Stored records
*-*-*

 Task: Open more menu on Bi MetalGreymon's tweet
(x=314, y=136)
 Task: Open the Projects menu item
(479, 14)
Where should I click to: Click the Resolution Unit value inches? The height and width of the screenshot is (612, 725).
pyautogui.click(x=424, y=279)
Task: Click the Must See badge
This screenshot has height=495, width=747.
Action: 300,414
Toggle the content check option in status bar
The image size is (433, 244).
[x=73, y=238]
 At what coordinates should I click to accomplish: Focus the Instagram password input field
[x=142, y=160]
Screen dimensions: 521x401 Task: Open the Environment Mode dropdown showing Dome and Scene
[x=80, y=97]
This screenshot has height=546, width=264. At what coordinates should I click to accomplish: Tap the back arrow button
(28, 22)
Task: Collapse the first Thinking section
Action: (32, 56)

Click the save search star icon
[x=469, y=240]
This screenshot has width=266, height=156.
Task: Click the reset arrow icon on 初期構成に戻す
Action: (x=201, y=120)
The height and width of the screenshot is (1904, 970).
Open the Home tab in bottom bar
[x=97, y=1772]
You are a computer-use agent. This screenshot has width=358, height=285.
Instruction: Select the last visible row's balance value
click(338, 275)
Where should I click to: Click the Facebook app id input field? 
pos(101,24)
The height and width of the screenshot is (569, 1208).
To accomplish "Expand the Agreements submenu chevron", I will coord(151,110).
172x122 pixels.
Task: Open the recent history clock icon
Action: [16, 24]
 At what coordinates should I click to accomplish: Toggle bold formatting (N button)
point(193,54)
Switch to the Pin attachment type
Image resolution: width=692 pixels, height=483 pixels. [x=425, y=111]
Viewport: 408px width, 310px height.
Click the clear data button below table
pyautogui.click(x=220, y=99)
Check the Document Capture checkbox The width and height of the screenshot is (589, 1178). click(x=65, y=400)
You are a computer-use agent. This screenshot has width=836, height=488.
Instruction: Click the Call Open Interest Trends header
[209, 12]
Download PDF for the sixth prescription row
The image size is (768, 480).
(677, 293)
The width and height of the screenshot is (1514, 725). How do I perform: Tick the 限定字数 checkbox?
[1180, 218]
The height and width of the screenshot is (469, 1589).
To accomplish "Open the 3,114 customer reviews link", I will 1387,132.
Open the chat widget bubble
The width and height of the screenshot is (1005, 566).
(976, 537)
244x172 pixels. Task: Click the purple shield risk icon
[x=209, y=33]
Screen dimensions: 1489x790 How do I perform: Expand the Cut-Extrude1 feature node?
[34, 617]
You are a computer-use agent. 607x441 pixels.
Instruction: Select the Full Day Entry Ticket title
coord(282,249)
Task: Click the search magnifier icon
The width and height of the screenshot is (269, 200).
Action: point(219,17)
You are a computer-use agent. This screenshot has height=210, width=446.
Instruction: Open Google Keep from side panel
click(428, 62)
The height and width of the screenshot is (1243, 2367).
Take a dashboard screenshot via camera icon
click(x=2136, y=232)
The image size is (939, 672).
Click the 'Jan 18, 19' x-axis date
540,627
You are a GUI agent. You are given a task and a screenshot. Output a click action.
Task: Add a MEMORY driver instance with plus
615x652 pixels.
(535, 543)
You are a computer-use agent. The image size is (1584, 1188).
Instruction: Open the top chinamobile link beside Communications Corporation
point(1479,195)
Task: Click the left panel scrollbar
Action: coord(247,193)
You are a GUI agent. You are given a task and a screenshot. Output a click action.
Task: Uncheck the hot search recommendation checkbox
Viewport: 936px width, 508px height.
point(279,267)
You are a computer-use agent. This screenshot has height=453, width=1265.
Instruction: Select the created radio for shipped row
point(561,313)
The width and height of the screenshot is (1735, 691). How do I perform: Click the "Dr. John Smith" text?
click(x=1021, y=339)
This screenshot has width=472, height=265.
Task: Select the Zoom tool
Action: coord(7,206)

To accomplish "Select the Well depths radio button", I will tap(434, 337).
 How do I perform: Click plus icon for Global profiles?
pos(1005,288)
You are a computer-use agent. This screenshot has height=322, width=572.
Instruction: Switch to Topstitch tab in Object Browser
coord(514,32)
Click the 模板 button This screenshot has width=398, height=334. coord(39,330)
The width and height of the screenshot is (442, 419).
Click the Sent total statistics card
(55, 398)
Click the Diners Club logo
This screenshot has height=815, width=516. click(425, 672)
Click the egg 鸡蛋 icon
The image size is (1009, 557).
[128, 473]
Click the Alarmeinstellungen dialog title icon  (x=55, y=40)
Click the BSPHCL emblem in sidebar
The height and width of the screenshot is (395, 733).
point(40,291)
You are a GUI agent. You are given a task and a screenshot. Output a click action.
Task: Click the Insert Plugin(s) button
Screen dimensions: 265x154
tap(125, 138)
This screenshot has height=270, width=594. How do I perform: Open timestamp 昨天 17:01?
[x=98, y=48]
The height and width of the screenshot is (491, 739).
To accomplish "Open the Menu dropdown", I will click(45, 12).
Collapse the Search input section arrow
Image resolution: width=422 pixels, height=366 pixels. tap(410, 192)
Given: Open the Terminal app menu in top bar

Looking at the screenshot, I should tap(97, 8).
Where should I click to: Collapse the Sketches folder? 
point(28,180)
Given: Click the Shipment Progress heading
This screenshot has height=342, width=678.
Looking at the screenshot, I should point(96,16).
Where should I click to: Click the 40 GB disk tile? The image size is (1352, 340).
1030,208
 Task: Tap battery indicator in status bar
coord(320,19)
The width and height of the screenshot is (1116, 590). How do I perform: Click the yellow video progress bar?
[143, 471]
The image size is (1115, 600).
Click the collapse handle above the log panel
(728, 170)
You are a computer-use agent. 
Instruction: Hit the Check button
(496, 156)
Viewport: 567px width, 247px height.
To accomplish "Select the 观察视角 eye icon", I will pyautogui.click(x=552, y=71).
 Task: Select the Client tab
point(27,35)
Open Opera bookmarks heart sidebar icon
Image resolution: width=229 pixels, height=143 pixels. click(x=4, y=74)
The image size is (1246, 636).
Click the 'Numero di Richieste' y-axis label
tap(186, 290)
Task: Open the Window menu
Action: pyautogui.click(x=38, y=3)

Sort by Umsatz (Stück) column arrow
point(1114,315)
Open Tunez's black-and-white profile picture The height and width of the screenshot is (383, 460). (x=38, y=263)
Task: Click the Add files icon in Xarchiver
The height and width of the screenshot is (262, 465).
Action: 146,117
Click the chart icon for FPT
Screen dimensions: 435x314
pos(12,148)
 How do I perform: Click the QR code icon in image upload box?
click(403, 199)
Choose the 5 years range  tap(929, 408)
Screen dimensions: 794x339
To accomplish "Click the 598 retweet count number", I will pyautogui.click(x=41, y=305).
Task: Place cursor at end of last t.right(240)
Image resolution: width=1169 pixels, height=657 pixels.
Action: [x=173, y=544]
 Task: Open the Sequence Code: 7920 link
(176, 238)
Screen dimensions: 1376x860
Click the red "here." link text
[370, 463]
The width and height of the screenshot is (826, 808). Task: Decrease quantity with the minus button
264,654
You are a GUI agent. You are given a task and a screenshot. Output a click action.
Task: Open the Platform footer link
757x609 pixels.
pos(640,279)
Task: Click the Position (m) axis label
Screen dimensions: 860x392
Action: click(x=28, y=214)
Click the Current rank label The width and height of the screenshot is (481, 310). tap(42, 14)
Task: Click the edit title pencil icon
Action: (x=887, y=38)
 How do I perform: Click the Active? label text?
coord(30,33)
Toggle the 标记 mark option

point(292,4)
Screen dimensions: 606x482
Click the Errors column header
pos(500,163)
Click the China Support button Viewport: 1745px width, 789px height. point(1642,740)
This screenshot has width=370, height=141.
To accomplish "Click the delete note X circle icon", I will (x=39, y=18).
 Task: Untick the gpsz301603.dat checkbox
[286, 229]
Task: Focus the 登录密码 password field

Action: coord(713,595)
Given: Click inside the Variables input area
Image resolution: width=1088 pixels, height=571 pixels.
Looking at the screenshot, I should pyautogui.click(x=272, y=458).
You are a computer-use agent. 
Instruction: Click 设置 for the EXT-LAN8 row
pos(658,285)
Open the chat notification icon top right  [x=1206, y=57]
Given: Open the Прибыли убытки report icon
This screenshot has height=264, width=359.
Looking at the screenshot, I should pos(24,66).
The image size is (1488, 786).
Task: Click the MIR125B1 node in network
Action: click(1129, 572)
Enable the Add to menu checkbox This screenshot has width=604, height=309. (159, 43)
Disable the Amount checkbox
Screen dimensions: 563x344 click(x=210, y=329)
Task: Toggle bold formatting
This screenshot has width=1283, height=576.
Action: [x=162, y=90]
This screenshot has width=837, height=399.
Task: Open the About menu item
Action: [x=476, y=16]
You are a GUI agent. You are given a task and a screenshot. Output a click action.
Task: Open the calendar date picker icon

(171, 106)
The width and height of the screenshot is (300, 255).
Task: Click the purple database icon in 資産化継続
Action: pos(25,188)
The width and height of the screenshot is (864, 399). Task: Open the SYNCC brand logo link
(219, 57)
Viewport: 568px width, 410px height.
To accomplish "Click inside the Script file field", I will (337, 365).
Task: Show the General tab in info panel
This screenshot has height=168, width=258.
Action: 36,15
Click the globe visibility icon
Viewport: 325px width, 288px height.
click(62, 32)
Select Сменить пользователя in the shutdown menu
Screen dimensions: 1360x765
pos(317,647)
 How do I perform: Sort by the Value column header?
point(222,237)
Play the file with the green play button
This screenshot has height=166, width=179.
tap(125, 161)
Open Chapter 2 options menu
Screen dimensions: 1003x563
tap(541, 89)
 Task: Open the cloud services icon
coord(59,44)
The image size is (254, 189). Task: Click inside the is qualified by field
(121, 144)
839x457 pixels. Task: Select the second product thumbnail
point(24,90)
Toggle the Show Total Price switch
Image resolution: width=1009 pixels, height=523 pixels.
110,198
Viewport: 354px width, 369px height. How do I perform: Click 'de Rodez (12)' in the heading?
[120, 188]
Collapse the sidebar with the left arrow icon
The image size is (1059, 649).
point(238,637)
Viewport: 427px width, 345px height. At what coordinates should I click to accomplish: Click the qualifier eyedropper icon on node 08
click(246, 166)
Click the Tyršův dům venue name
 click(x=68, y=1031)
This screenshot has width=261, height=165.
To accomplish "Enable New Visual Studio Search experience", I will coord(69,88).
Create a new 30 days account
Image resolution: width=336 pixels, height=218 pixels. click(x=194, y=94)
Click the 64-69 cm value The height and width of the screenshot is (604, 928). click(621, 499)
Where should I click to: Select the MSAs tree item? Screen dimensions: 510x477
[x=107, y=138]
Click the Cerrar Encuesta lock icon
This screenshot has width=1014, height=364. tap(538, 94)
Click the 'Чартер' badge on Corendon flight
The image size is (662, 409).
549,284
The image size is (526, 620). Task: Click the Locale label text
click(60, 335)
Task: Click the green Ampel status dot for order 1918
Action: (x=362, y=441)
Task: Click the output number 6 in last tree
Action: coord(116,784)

*-*-*

Short task
Rewrite the stretch from the line containing "has width=358, height=285." through the line containing "point(193,54)" as a JSON list of strings, one string per line, leaving out blank lines.

Output below
[
  "You are a computer-use agent. This screenshot has width=358, height=285.",
  "Instruction: Select the last visible row's balance value",
  "click(338, 275)",
  "Where should I click to: Click the Facebook app id input field? ",
  "pos(101,24)",
  "The height and width of the screenshot is (569, 1208).",
  "To accomplish \"Expand the Agreements submenu chevron\", I will coord(151,110).",
  "172x122 pixels.",
  "Task: Open the recent history clock icon",
  "Action: [16, 24]",
  " At what coordinates should I click to accomplish: Toggle bold formatting (N button)",
  "point(193,54)"
]